Falta de água e comida espalha desespero em cidade do Haiti

Jeremie foi devastada pela passagem do furacão Matthew. Polícia do Haiti patrulha constantemente cidade para evitar revolta.

A angústia é um sentimento que começa a se estender entre a população de Jeremie, no sudoeste do Haiti, perante a falta de água e de alimentos. Oito dias depois de o furacão Matthew arrasar a cidade, a ajuda humanitária ainda não consegue chegar ao local.

A Polícia Nacional do Haiti patrulha constantemente a região e não duvida na hora de sufocar a menor ameaça de revolta, como a que ocorreu esta semana, quando um grupo de homens bloqueou uma das ruas de acesso ao centro. Pelo menos um foi detido depois que duas barricadas foram montadas para exigir a entrega de comida, bebida e remédios que parecem nunca chegar.

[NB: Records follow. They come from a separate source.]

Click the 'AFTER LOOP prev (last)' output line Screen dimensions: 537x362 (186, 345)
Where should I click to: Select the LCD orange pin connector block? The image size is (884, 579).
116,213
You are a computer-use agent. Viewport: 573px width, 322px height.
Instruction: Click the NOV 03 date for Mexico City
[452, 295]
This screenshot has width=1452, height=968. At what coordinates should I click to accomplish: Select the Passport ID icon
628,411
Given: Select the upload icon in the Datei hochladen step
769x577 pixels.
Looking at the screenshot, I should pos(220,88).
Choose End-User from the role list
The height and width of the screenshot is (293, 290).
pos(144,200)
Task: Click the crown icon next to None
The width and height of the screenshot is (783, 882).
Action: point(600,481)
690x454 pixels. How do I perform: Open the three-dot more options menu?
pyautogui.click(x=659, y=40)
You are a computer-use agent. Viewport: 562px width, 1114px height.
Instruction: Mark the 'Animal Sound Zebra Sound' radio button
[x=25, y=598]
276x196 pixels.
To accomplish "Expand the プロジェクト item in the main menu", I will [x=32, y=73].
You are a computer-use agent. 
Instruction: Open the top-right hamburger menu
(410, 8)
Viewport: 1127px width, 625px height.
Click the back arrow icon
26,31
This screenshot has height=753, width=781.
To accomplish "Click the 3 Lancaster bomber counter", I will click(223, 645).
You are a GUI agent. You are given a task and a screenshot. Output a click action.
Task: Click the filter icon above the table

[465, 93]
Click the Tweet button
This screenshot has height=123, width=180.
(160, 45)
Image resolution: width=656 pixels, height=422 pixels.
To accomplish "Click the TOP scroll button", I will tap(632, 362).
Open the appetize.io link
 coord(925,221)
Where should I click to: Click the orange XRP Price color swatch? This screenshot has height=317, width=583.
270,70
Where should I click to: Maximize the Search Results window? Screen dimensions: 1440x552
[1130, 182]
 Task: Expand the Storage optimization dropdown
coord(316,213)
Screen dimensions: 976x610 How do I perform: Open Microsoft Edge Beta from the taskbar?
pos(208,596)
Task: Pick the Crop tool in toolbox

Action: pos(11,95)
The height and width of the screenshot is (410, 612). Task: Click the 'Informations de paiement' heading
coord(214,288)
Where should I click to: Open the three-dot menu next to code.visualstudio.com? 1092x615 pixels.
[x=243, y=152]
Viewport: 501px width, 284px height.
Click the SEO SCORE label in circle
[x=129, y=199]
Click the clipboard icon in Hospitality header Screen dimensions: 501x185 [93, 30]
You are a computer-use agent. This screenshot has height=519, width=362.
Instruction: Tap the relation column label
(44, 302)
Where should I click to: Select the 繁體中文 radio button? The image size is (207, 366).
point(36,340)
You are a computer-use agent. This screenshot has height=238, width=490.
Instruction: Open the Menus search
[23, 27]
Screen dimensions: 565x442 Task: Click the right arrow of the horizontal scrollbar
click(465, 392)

Os colégios que se tornaram abrigos para a população, como o Sainte Marguerite d’Youville, acolhem centenas de pessoas e são um perfeito reflexo da urgência que é a chegada de ajuda.

Além dos problemas logísticos causados pela dificuldade de acesso às regiões mais castigadas, outra razão para a demora é a falta de coordenação institucional, que continua impedindo o desenvolvimento de uma ação humanitária eficiente para atender as necessidades básicas da população.

Fazer a ajuda chegar a milhares de afetados requer uma complexa organização pactuada entre todas as partes, e falta a criação de um gabinete com representantes de cada um dos atores que participam da gestão da crise, tanto governamentais quanto ONGs, afirmou à Agência Efe um oficial da Missão das Nações Unidas para a Estabilização do Haiti (Minustah), que prefere não revelar o seu nome.

Segundo o militar, para que a ajuda flua e para tomar decisões rápidas perante cada contingência apresentada, a coordenação é imprescindível. Mas atualmente não existe nem sequer um cálculo geral da ajuda que chegou a Jeremie desde que o furacão arrasou essa região.

Até agora, os materiais chegam de avião, com um número irregular de voos, carregados de ajuda fornecida por diferentes países, que aterrissam na pista de Jeremie. O local de decolagem e aterrissagem desta cidade em nada se parece com instalações aeroportuárias, e apenas uma estrada em linha reta e sem asfalto a distingue como tal.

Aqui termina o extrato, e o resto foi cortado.